Quelle: PC Games Hardware

Intel schickt einen neuen Beta-Treiber auf die Reise, der Unterstützung für zwei neue Spiele bei seinen Arc-GPUs bereitstellt. Zusätzlich verspricht der Hersteller deutliche Performance-Schübe für DX12- und sogar DX11-Spiele im Vergleich zur Treiber-Vorversion. Bei einem acht Jahre altem Titel soll der Anstieg unter gewissen Grafikeinstellungen bis zu 313 Prozent betragen.

Während Nvidia den Markt der Gaming-Grafikkarten dominiert und AMD versucht, Boden gutzumachen, kocht Intel mit seinen noch jungen und dedizierten Arc-Grafikkarten vorerst sein eigenes Süppchen. Die leistungsstärksten Arc-Alchemist-GPUs zeichnen sich vor allem durch ihre erschwinglichen Preise (unter 300 Euro) aus, während sie im Leistungsindex von PCGH durchaus der Mittelklasse von Nvidia und AMD, zumindest bei Ampere und RDNA 2, Konkurrenz machen können.

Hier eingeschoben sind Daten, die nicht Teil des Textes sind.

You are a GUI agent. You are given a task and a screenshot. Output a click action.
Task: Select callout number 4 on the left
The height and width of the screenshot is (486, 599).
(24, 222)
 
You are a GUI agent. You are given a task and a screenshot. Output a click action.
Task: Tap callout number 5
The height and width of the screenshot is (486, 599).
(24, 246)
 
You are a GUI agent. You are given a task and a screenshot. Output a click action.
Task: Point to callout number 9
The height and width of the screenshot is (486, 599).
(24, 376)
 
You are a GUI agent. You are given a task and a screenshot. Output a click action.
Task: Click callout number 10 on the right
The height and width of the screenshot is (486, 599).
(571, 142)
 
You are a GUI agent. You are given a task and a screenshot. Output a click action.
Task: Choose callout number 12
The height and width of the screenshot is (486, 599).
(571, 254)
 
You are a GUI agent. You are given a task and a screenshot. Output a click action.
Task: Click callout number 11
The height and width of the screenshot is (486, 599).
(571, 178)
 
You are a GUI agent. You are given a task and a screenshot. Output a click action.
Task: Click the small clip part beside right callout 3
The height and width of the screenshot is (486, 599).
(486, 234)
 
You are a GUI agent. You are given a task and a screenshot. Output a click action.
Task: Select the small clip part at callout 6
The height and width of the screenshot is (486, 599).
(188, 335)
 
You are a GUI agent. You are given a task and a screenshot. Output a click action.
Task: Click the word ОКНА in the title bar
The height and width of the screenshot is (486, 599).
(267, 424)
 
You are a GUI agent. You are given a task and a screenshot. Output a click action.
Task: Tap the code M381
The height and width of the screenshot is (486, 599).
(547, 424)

Neuer Treiber soll enorme Leistungsschübe bringen

Intel versorgt seine Grafikkarten weiterhin fleißig mit neuen Treibern und so wurde mittlerweile Version 31.0.101.4514 ausgerollt. Mit diesem werden erstaunlicherweise keine Fehler behoben, dafür aber auf eine Menge bekannte Probleme hingewiesen. Game-On-Unterstützung auf Arc-Grafikkarten gibt es außerdem für die Titel AEW: Fight Forever und Layers of Fear. Am interessantesten sind aber wohl die von Intel zur Verfügung gestellten Performance-Verbesserungen, für die der Treiber im Vergleich zur Vorversion verantwortlich sein soll. Skizziert werden Anstiege bei DX-12-Spielen wie F1 22 und Deathloop, betroffen ist mit Assassin's Creed Unity aus 2014 aber auch ein DirectX-11-Titel.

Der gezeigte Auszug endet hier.